Now, within the last few 10 years of the 20th century, in addition to in the initial several years of the 21st, it has been changing rather dramatically. This is because the rapid technical progress, both in the wide area network and computing power areas. Contemporary hardware can animate very detailed and realistic graphics fluently, and transfer data on the movements and actions of hundreds of objects and characters all over the world in milliseconds (although, unfortunately, the speed of light still remains a limiting factor). It has led to an explosion in the availability and quality of online games, with the most recent generation like Counter-Strike and World of Warcraft learning to be a phenomenon no more restricted to any particular social class, but instead an all-encompassing cultural element in the industrial countries.

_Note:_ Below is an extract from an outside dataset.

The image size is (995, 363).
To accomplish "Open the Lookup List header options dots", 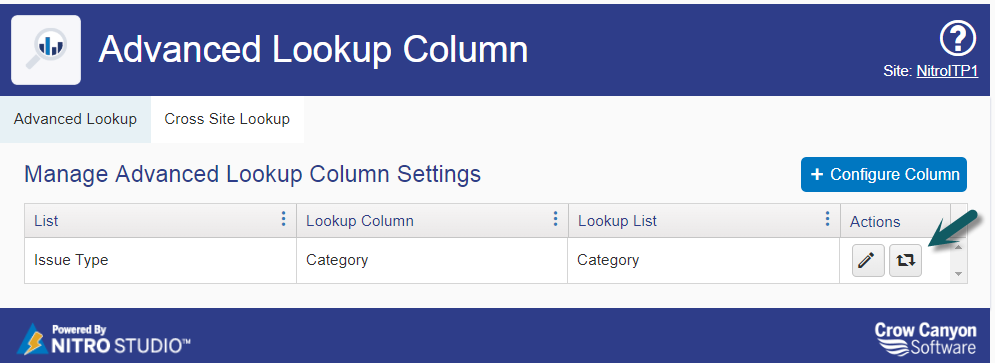I will 827,220.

Increasingly, parents discover that their children spend plenty of time playing several of those games, and more and more individuals interact using them DiscordTree.This results in people wanting objective information, which is used challenging to obtain. Most articles about these games are either compiled by rather clueless journalists who've never or hardly played the games under consideration and therefore mainly concentrate on scandalous negative negative effects, or by enthusiastic fans who dive deep into the technicalities and don't mention real life consequences much. This informative article tries to bridge the gap - it describes the currently most critical forms of online games and looks in detail at the social relationships behind them. The authors have already been longterm players for a long time and therefore hope that they may address the matter in considerably greater depth and detail than most journalists (however, you won't find detailed technical facts here since it is not in scope with this article).
You will find basically three main forms of multiplayer online games:
First-person shooters (FPS) where the gamer sees everything via a (usually temporary, just for the internet session or less) character's eyes and his gun's barrel. This category still remains predominant as a whole worldwide player numbers (according to Valve, Counterstrike is still typically the most popular online multiplayer game). A number of the other examples include Quake, Unreal Tournament, and Doom3.

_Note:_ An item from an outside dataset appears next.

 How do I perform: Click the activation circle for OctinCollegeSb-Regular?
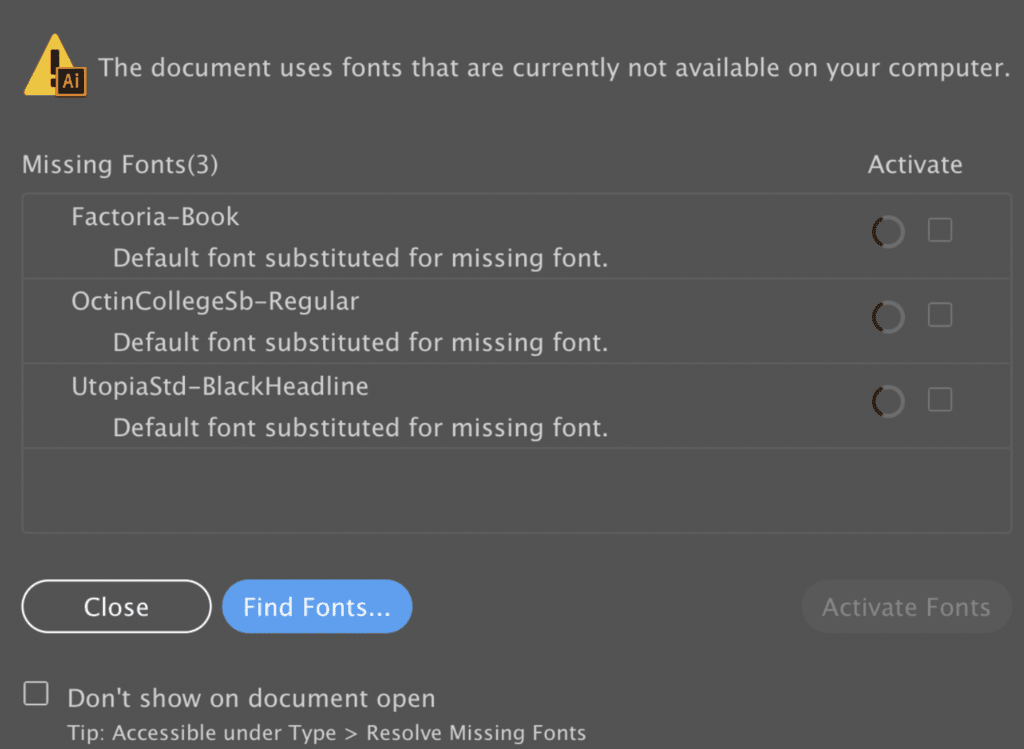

Strategy games will be the the next main category. Usually much like FPS games in the round/session-based design of play, in these games the gamer usually does have no single entity, but instead commands numerous troops of some type against other human opponents. There's also various options where you can both play with other humans from the computer etc. Games of this sort include Starcraft, Warcraft III, Age of Empires and many others.
The final group, the MMORPG (Massively Multiplayer Online Role Playing Games), is the location which popularity has really exploded within the last few few years. Here, the gamer obtains a permanent character (or entity) or several which could evolve and be built with various gear, and undertakes adventures in a sizable world full with other players. This is one of the most promising group as it resembles real life most, and it has already been the fastest developing recently. The currently most prominent games in this category are World of Warcraft, Final Fantasy XI, Guild Wars, Everquest II and Lineage II.